* Challenge A: Retype, character for character, the lines of the records between the one holding "Where should I click to: Switch" and the one holding "(x=578, y=588)", inclusive.

** Begin Quoted passage **

Chapter 5: Topology > Section 5.9: Noetherian topological spaces

Lemma 5.9.2. Let $X$ be a Noetherian topological space.

  1. Any subset of $X$ with the induced topology is Noetherian.
  2. The space $X$ has finitely many irreducible components.
  3. Each irreducible component of $X$ contains a nonempty open of $X$.

Proof. Let $T \subset X$ be a subset of $X$. Let $T_1 \supset T_2 \supset \ldots$ be a descending chain of closed subsets of $T$. Write $T_i = T \cap Z_i$ with $Z_i \subset X$ closed. Consider the descending chain of closed subsets $Z_1 \supset Z_1\cap Z_2 \supset Z_1 \cap Z_2 \cap Z_3 \ldots$ This stabilizes by assumption and hence the original sequence of $T_i$ stabilizes. Thus $T$ is Noetherian.

Let $A$ be the set of closed subsets of $X$ which do not have finitely many irreducible components. Assume that $A$ is not empty to arrive at a contradiction. The set $A$ is partially ordered by inclusion: $\alpha \leq \alpha' \Leftrightarrow Z_{\alpha} \subset Z_{\alpha'}$. By the descending chain condition we may find a smallest element of $A$, say $Z$. As $Z$ is not a finite union of irreducible components, it is not irreducible. Hence we can write $Z = Z' \cup Z''$ and both are strictly smaller closed subsets. By construction $Z' = \bigcup Z'_i$ and $Z'' = \bigcup Z''_j$ are finite unions of their irreducible components. Hence $Z = \bigcup Z'_i \cup \bigcup Z''_j$ is a finite union of irreducible closed subsets. After removing redundant members of this expression, this will be the decomposition of $Z$ into its irreducible components, a contradiction.

** End Quoted passage **

* Challenge B: Echo the passage on Noetherian topological spaces between "Chapter 5: Topology" and "topology is Noetherian.", inclusive, without altering a single character.

** Begin Provided data **

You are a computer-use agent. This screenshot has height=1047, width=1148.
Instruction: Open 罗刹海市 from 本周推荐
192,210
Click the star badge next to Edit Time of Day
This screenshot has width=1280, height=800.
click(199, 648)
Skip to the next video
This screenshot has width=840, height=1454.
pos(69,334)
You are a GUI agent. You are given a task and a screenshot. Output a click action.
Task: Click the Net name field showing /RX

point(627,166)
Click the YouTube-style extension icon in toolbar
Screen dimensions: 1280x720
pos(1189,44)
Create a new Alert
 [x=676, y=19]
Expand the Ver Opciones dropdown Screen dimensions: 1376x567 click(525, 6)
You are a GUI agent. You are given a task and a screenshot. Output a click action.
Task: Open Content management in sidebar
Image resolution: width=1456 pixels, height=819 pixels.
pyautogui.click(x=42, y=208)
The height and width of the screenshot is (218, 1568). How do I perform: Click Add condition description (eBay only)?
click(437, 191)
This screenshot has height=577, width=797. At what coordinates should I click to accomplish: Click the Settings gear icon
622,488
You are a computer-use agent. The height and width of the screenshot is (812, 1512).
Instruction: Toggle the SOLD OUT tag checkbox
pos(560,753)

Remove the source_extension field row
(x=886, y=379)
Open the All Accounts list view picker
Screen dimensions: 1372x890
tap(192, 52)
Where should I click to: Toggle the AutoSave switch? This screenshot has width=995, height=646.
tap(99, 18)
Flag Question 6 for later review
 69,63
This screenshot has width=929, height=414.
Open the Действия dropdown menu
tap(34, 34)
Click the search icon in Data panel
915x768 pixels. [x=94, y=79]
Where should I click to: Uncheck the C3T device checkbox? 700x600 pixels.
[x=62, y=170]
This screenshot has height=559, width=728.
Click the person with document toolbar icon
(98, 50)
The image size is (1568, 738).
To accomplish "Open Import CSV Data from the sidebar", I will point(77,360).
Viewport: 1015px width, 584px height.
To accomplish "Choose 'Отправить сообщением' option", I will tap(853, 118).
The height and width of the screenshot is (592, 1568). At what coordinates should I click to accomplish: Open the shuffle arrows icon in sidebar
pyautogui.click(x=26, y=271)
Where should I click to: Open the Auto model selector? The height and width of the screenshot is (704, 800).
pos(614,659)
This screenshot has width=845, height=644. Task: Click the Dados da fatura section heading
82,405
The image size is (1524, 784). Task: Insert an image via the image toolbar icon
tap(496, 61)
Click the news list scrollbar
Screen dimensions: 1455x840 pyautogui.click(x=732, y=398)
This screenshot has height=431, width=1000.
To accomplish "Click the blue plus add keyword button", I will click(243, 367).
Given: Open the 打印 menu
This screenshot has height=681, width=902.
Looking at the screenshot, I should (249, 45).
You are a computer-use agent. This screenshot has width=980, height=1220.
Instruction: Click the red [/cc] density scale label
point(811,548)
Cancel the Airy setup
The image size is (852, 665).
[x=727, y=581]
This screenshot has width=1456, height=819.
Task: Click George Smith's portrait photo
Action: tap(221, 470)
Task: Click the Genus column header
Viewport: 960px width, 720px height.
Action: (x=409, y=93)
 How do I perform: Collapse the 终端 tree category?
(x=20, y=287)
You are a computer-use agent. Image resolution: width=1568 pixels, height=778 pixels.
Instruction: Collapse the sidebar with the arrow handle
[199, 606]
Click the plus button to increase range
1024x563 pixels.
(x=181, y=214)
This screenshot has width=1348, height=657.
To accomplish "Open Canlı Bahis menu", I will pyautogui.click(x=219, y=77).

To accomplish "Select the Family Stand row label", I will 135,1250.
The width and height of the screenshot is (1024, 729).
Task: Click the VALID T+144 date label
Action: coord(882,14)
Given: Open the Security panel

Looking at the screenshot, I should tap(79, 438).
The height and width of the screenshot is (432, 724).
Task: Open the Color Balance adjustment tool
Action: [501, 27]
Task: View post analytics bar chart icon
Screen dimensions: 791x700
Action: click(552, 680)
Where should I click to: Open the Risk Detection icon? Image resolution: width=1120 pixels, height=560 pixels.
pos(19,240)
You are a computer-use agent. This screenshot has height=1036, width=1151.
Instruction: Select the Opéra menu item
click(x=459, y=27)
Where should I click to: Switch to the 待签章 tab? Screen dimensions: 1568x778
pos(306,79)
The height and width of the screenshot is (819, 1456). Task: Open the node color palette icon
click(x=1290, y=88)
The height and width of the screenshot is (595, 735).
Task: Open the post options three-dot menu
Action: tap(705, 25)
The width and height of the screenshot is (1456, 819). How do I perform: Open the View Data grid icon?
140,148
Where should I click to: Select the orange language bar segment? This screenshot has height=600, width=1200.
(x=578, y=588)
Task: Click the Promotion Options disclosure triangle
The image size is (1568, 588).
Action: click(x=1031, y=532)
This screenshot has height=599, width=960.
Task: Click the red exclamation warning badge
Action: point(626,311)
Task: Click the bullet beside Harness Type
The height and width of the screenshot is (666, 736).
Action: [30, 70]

** End Provided data **

* Complete response A:
Where should I click to: Switch to the 待签章 tab? Screen dimensions: 1568x778
pos(306,79)
The height and width of the screenshot is (819, 1456). Task: Open the node color palette icon
click(x=1290, y=88)
The height and width of the screenshot is (595, 735).
Task: Open the post options three-dot menu
Action: tap(705, 25)
The width and height of the screenshot is (1456, 819). How do I perform: Open the View Data grid icon?
140,148
Where should I click to: Select the orange language bar segment? This screenshot has height=600, width=1200.
(x=578, y=588)

* Complete response B:
Chapter 5: Topology > Section 5.9: Noetherian topological spaces

Lemma 5.9.2. Let $X$ be a Noetherian topological space.

  1. Any subset of $X$ with the induced topology is Noetherian.